• [文書の抜粋]
:::

観察法は客観性の高い研究方法といっても、観察する主体は人間ですから、その人間のものの見方やその日の体調などによって観察内容が左右されます。

夜道でススキを幽霊と見間違ったり、好意を寄せた人の行動はすばらしく見えたり、見たくない行動は無視したり・・・。そうした事実を歪ませるような色眼鏡は誰しもかけているものです。

ですから、観察したことが「事実である!」と厳しく主張することは誰にもできません。  観察法の欠点の2つめは、自然な行動が起こるのを待つために多くの時間がかかるということです。

わたしはかつて、がん終末期患者さんの家族の研究を観察法で行ったことがあります。

患者さんが終末期の告知をされてから、時間的経過とともにご家族がどのように課題をみいだし、どのように対応していくかを調べたのです。 家族が行動を起こすまでには時間を要し、1事例の情報を収集するのに3か月もかかりました。  欠点の3つめは、対象者のプライベートな行動の観察には限界があるということです。

いくら学術的に価値があるといっても、対象者のプライバシーを侵害するようなのぞき見的な観察法は倫理的に問題です。絶対に行ってはならないのです。

:::

• [課題一覧]
(1) 観察法の文章で、筆者が1事例の情報を収集するのにかかった期間はどれだけか。
(2) 観察法の文章を、最後の文の次から引き継いで書き進めてください。
このデータは別の出典から取ったものである。

保存データ項目
:::

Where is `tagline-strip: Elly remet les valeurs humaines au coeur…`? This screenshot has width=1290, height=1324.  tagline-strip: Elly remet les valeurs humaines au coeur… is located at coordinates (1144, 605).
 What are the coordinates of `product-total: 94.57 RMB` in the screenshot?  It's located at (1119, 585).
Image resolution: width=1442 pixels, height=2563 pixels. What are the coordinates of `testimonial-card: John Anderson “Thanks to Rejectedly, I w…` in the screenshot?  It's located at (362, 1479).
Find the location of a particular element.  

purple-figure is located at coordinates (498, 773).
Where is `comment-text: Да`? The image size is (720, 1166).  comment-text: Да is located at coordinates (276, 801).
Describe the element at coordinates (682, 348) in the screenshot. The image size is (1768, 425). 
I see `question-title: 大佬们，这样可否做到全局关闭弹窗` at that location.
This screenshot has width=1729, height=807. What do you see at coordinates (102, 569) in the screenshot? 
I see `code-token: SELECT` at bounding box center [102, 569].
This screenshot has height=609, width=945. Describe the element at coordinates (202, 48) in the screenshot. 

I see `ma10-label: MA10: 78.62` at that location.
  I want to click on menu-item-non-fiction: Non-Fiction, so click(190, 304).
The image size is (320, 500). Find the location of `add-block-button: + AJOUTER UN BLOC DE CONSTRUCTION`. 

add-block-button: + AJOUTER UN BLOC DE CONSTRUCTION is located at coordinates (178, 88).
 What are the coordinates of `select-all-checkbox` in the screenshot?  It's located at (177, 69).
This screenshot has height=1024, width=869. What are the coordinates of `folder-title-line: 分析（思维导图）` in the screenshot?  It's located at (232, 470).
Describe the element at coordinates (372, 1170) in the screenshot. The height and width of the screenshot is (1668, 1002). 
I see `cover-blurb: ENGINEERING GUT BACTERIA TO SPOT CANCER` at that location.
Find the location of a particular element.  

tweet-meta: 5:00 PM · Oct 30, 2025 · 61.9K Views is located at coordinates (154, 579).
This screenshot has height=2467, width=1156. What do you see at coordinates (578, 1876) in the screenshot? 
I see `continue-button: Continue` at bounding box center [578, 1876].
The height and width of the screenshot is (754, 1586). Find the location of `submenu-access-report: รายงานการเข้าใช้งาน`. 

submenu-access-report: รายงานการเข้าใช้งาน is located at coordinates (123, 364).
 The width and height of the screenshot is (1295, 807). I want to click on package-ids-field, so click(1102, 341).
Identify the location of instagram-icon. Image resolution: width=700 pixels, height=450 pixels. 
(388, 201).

:::

• [演習の結果]
(1) 3か月かかった。

(2)
観察法の種類

観察形態による分類

観察法は観察形態によって参加観察法と非参加観察法とに分かれます。 参加観察法は対象者の属する状況に研究者が参加して何かしらの役割を果たしながら観察する方法です。

病棟で看護業務をしながら患者さんを観察することなどがこれに該当します。 この方法は対象者の至近距離で観察できるという利点がある一方で、研究者の存在が対象者に影響を及ぼしてしまうとう

欠点があります。 非参加観察法は、対象者の属する状況から離れて観察する方法です。 マジックミラー越しに対象者を観察したり、別室のテレビモニターで観察したりする方法があります。 この非参加観察法はさらに2つに分けられます。

対象者の自然な行動を観察する自然観察法と、部屋に対象者の行動が起こりやすいような「仕掛け」をする実験的観察法です。 「仕掛け」をする方が、対象者の行動を誘発しやすくなります。 こうした観察法は、研究したい課題によって使い分けていきます。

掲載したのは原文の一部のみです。